[Information supplied Boundary: Start]
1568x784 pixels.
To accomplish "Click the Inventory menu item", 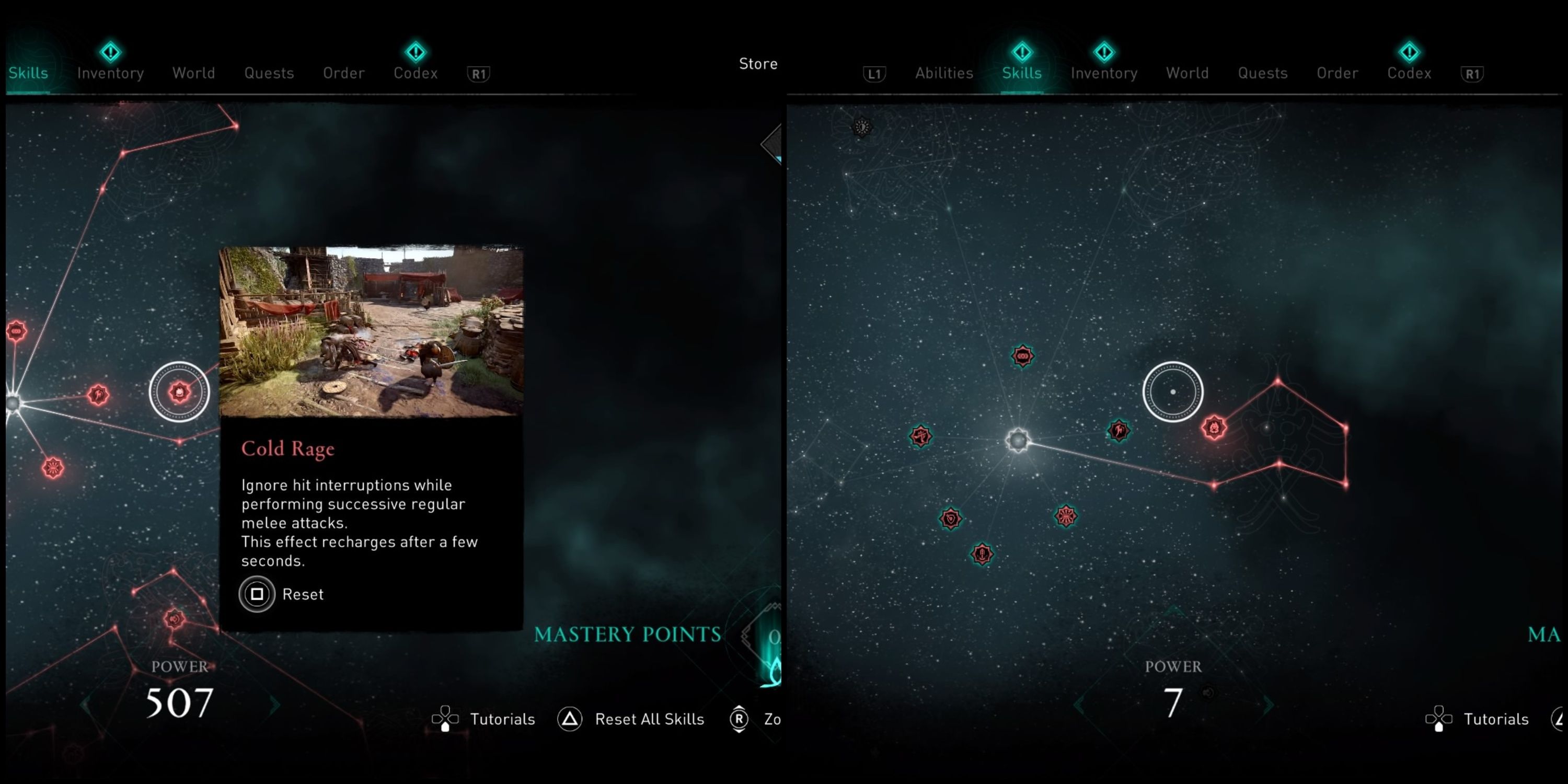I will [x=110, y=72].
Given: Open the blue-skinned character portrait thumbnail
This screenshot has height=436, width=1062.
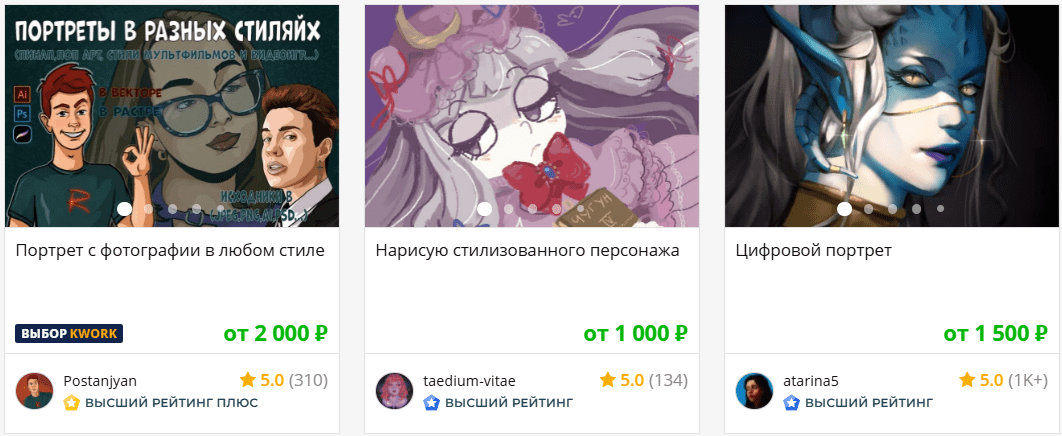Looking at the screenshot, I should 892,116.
[Information supplied Boundary: End]
[Information supplied Boundary: Start]
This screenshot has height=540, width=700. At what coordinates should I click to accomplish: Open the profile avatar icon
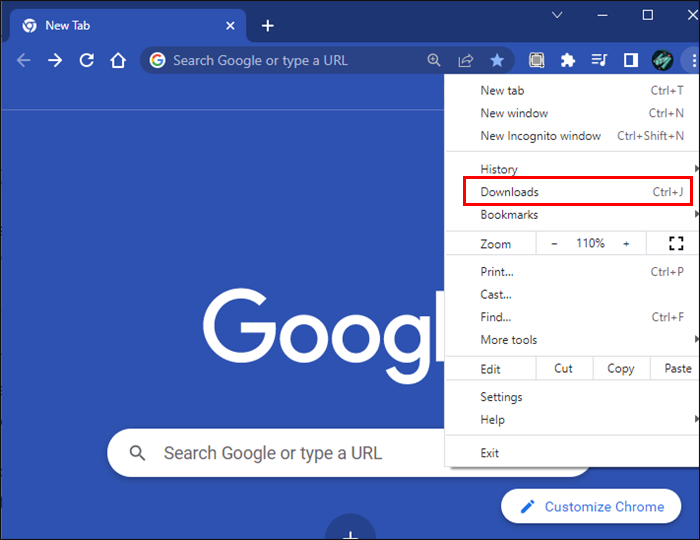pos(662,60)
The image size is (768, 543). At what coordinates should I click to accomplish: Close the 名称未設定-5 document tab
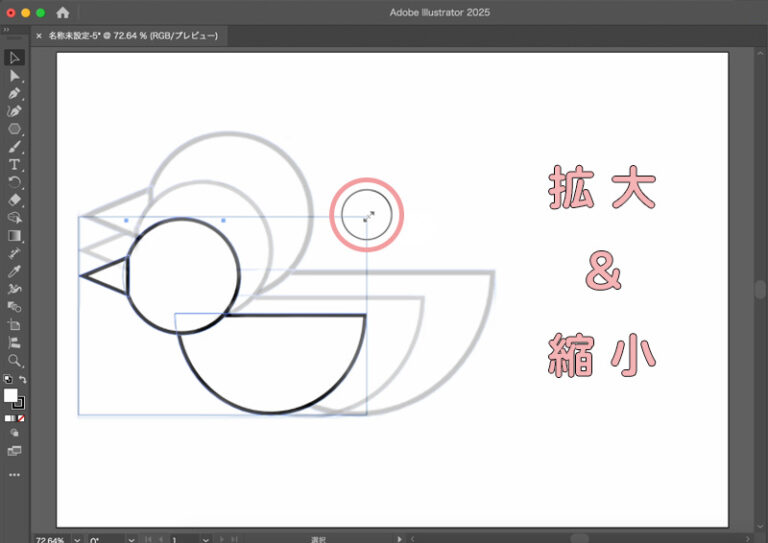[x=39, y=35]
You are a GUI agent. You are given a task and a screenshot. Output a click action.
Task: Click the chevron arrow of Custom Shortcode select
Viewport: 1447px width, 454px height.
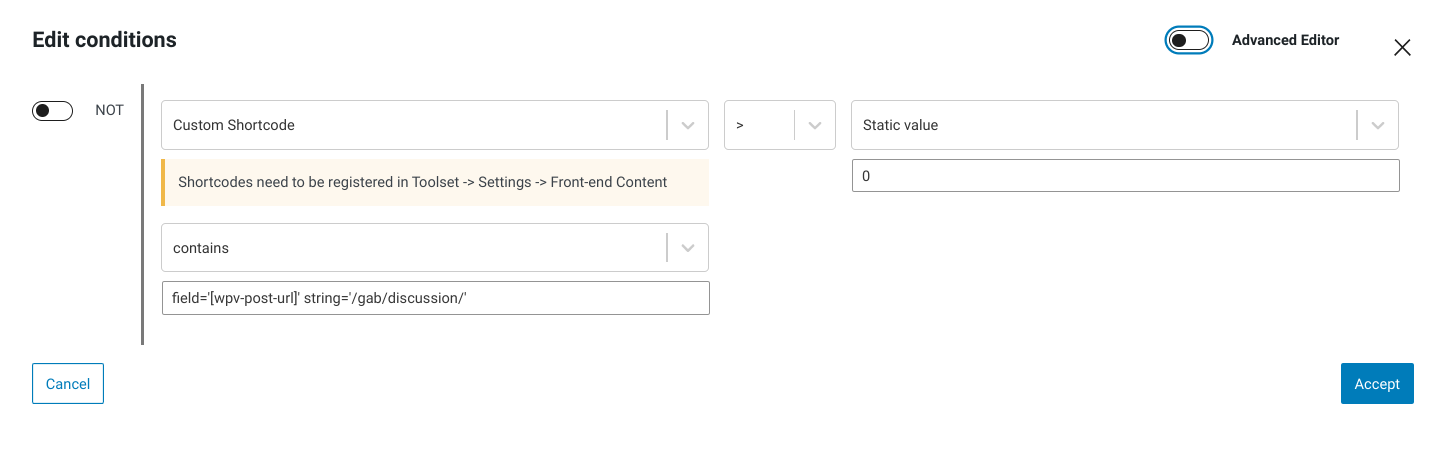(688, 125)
[Information supplied Boundary: End]
[Information supplied Boundary: Start]
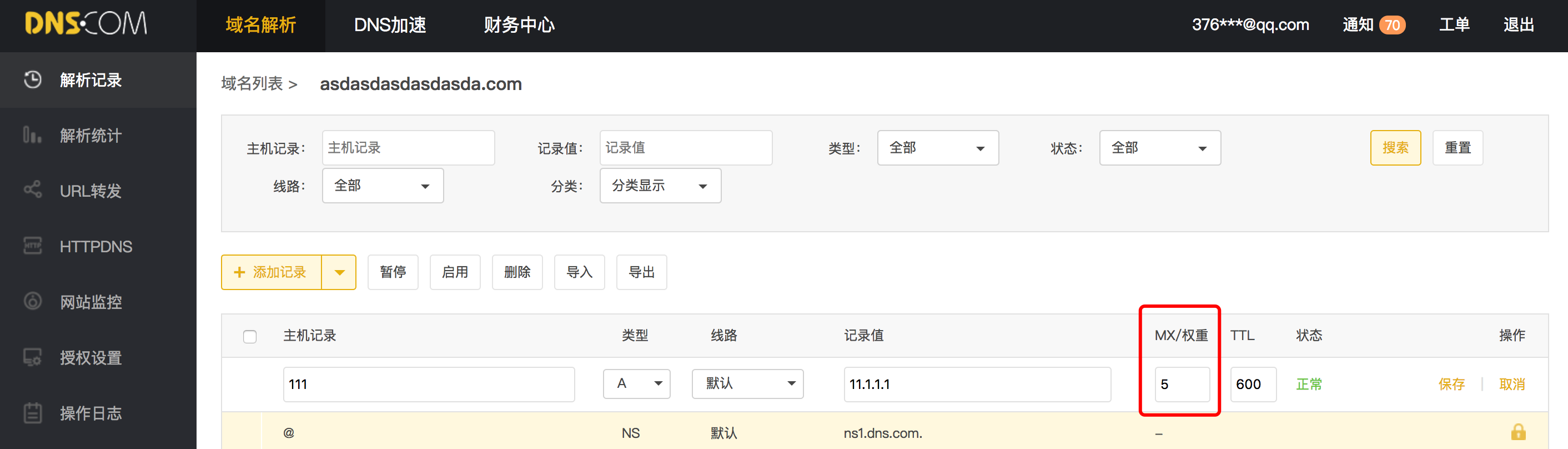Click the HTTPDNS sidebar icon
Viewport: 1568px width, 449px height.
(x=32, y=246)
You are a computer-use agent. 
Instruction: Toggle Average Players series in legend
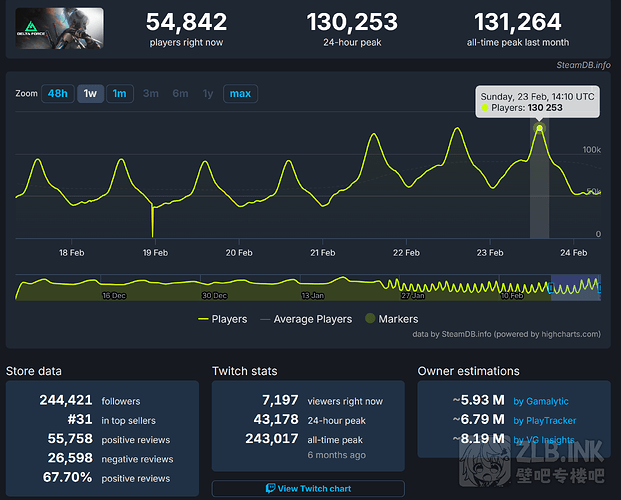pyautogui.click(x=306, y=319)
[Information supplied Boundary: End]
■ **Task description**
Return from the data every line that holds "agent".

■ **Output of the exercise**
You are a GUI agent. You are given a task and a screenshot. Output a click action.
You are a computer-use agent. 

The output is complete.